- **Trecho fornecido**

10 de fev. de 2010

Fantasias


A menina se esbaldou o dia inteiro, está cansada, mas briga com o sono. A televisão despeja imagens e palavrório, a que ninguém liga, nem ela nem o avô, sentado ao seu lado no sofá. O velho tenta ler o jornal que não pode ler durante o dia, sempre solicitado como coadjuvante nas brincadeiras da neta.
- Vô, qual história você quer que eu leia pra você? Escolhe uma – propôs a menina, com vários livretos nas mãos.
O avô espichou os olhos do jornal para os livretos, escolheu logo o primeiro, tanto fazia, queria era ler o jornal e além do mais já conhecia por demais aquela brincadeira. A menina se ajeitou no sofá, abriu o livreto e apontou com o fura-bolos o título da história. Começou a "ler": O Mar de Mariana*.
O velho continuou sua leitura, desligado da "leitura" da neta. A menina bronqueou:
- Presta atenção vô, estou lendo pra você!


Onda vai, onda vem. Mariana coloca o rosto na areia seca e vê uma concha muito diferente, muito linda e bela. Ela apanha o brinquedo e vai para casa e fica vendo até anoitecer... Primeiro sai da concha os borbulhantes, depois as águas por dentro e por fora, depois sai os bichos. Depois ela olha e vê o fundo do mar encantado. Aí ela abre a porta e vê os peixes e sai nadando. Aí vê o príncipe Neturno com o tritão na sua mão...
- É tritão, vô?
- Não, é tridente, aquele garfo grandão, com três dentes.
A menina ainda não é alfabetizada, não sabe ler, portanto. Mas sabe muito bem fingir, ou representar, como diz o avô, que já lhe vislumbra um futuro de atriz (ser avô é ser tiete dos netos!). Sua "leitura" consiste em folhear o livro e seguir as ilustrações, que lhe trazem à lembrança a historia já conhecida. E assim vai "lendo": truncando, omitindo ou acrescentando, ao sabor da memória e da fantasia.

- **Dados coletados**
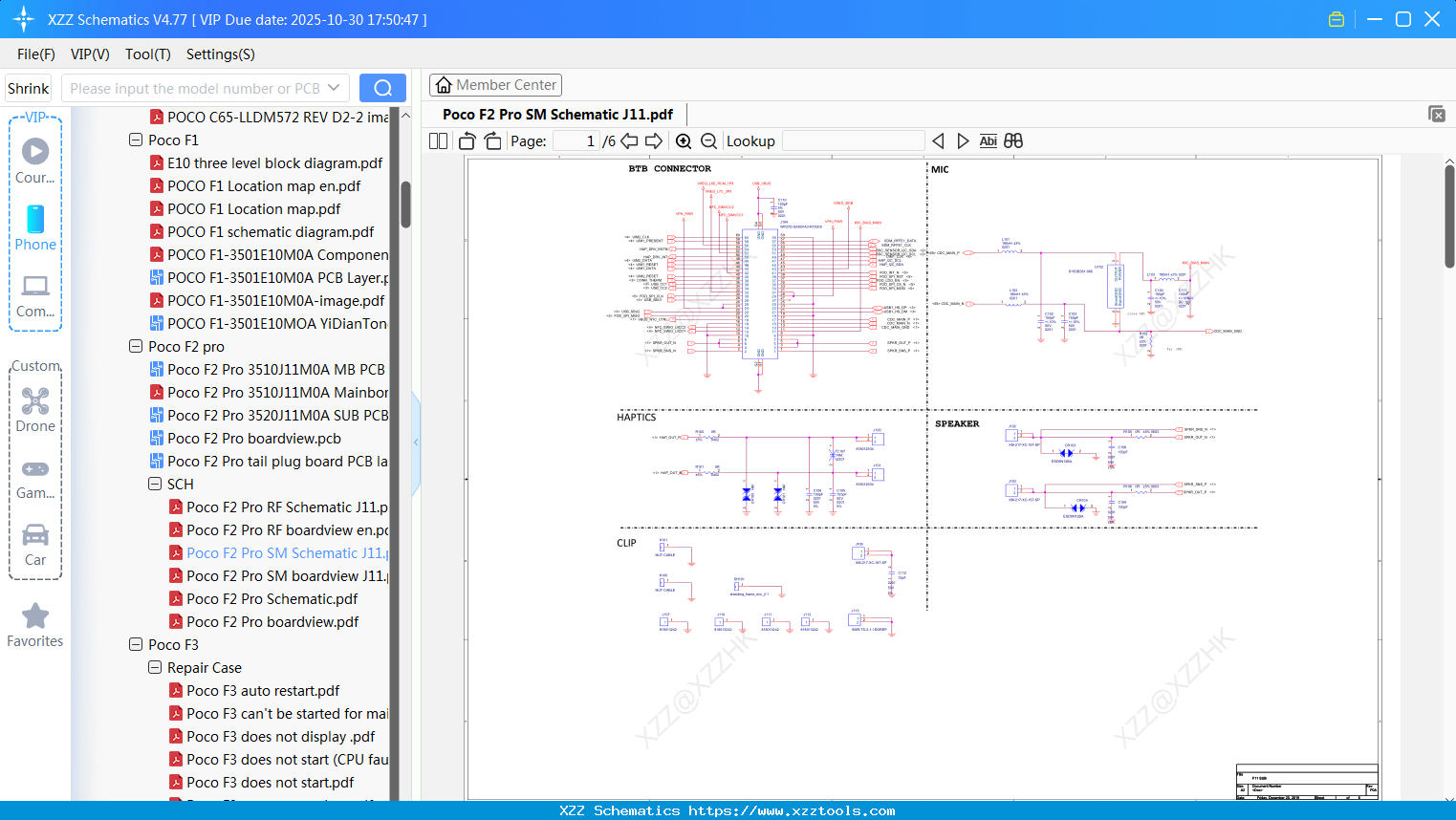Open model number dropdown arrow
Screen dimensions: 1456x820
334,88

- **O que fazer**
Reescreva de forma mais breve o parágrafo do trecho fornecido que começa com "A menina ainda não é alfabetizada", mantendo suas informações principais.

- **Resposta ao exercício**
A menina ainda não sabe ler, mas finge muito bem, a ponto de o avô imaginar para ela um futuro de atriz. Sua "leitura" consiste em folhear o livro e seguir as ilustrações, que a fazem lembrar a história já conhecida. Ela a conta truncando, omitindo ou acrescentando trechos, conforme a memória e a fantasia.